13. The system of claim 8, wherein the information is encoded as a bit vector.

14. A system comprising:

means for compiling a plurality of blocks of code, including finding one or more unused bits in an instruction in one of the plurality of blocks of code, and using the one or more unused bits to pass information to a post-compile-time software application without defining new instructions; and

means for executing the means for compiling and the post-compile time software application.

15. The system of claim 14, wherein the information identifies whether certain registers are live.

16. The system of claim 14, wherein the post-compile-time software application comprises a dynamic optimizer.

17. The system of claim 14, wherein the instruction is a no-operation (NOP) instruction.

18. A method for compiling, comprising the steps of:

finding one or more unused bits in an instruction in one of a plurality of blocks of code that are being compiled; and

encoding information in the one or more unused bits without defining new instructions, wherein the information is used by a post-compile-time software application.

19. The method of claim 18, wherein the information identifies whether certain registers are live.

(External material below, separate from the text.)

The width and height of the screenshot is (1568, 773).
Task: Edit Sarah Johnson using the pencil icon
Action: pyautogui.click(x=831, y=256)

20. The method of claim 18, wherein the post-compile-time software application comprises a dynamic optimizer.

21. The method of claim 18, wherein the instruction is a no-operation (NOP) instruction.

22. The method of claim 18, further comprising: using the information by the post-compile-time software application to determine whether certain registers are live.

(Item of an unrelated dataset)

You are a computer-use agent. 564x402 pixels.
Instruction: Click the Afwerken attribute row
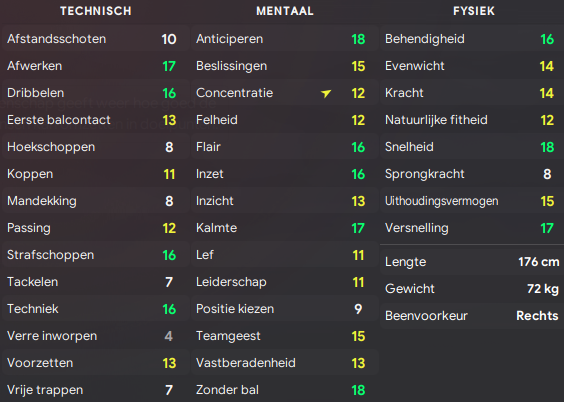[x=95, y=66]
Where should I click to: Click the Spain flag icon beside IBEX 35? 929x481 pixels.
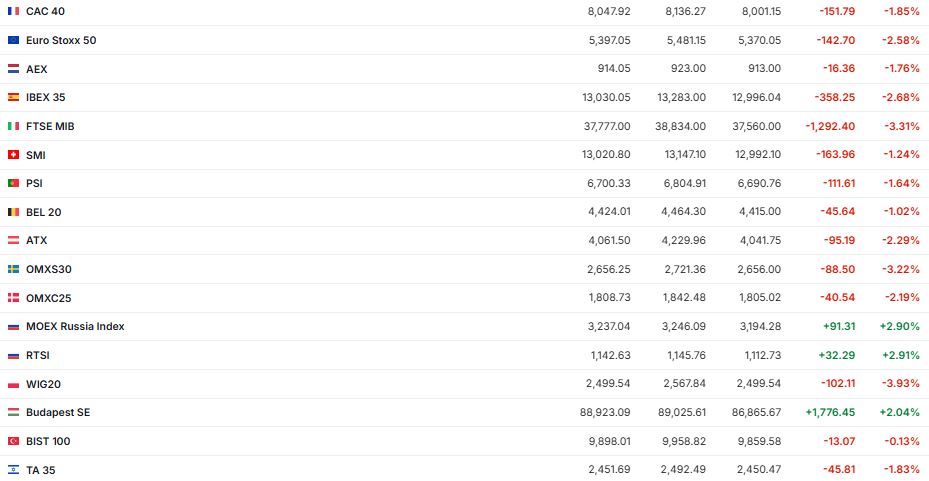(13, 98)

23. The method of claim 18, wherein the information is encoded as a bit vector.

24. A method for passing information to a post-compile-time software application, comprising the steps of:

compiling a plurality of blocks of code; and

during the step of compiling, finding one or more unused bits in an instruction in one of the plurality of blocks of code, wherein the one or more unused bits are used to pass information to the post-compile-time software application without defining new instructions.

25. The method of claim 24, wherein the information identifies whether certain registers are live.

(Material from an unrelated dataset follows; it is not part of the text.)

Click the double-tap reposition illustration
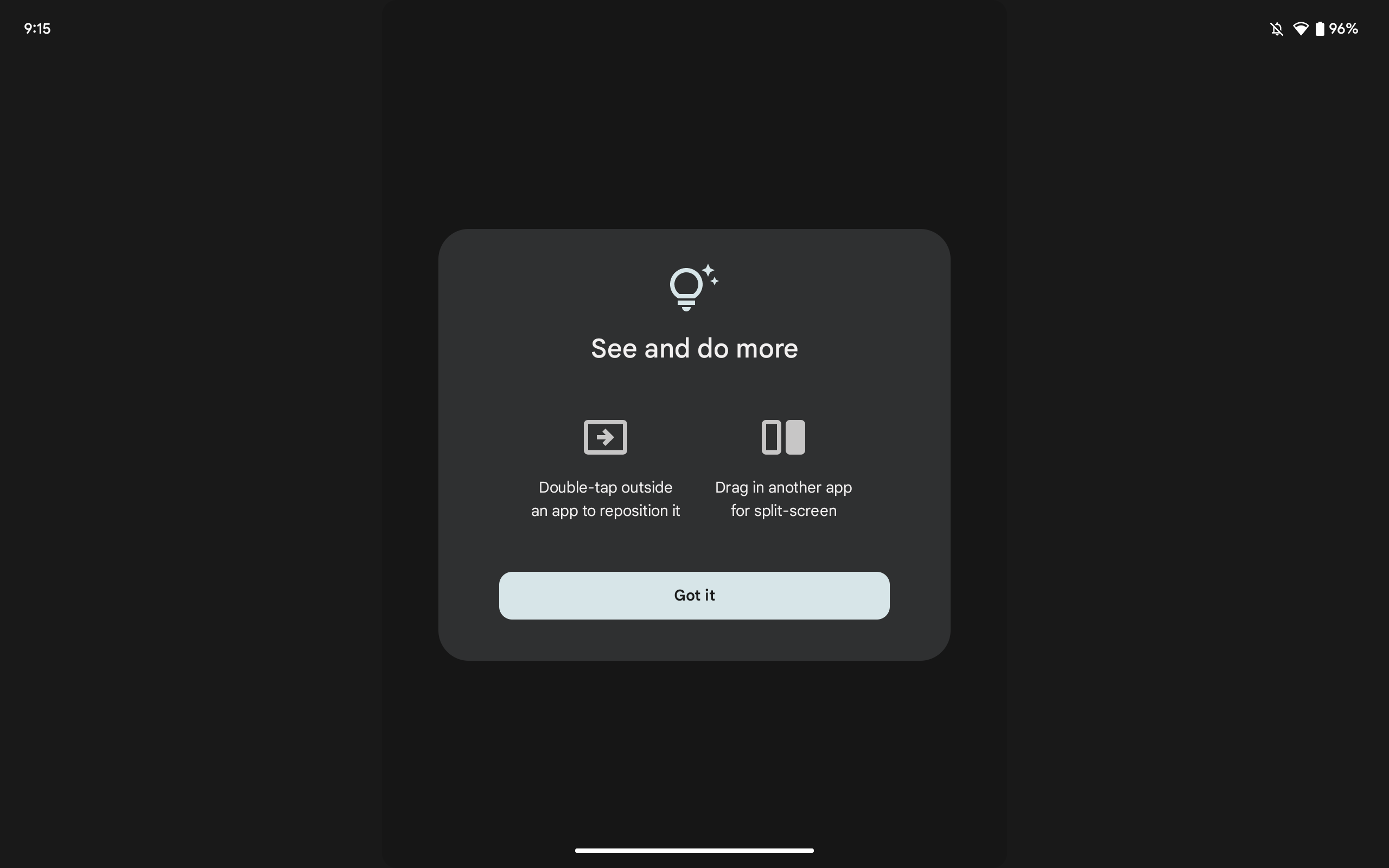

26. The method of claim 24, wherein the instruction is a no-operation (NOP) instruction.

27. A computer system comprising:

memory configured to store software;

a processor that is coupled to the memory and that is configured to execute software stored in the memory;

a compiler that is stored in the memory and that is configured to compile blocks of code, to find unused bits in an instruction in one of the blocks of code, and to encode information as a bit vector in the unused bits; and

a post-compile-time software application that is stored in the memory and that is configured to use the information to modify the compiled blocks of code.

28. The system of claim 27, wherein the instruction is a no-operation (NOP) instruction.

29. The system of claim 27, wherein the post-compile-time software application is configured to use the information to determine whether certain registers are live.

30. The system of claim 27, wherein the information identifies whether certain registers in said one of the blocks of code are live.

31. The system of claim 27, wherein the post-compile-time software application comprises a dynamic optimizer.

32. A method that is implemented by software, comprising the steps of:

storing a post-compile-time software application in memory that is coupled to a processor;

compiling blocks of code, including finding unused bits in an instruction in one of the blocks of code, and encoding information as a bit vector in the unused bits; and

modifying the compiled blocks of code by the post-compile-time software application, wherein a configuration of the modified and compiled blocks of code is responsive to the information.

33. The method of claim 32, wherein the instruction is a no-operation (NOP) instruction.

34. The method of claim 32, wherein the post-compile-time software application is configured to use the information to determine whether certain registers are live.

35. The method of claim 32, wherein the information identifies whether certain registers in said one of the blocks of code are live.

36. The method of claim 32, wherein the post-compile-time software application comprises a dynamic optimizer.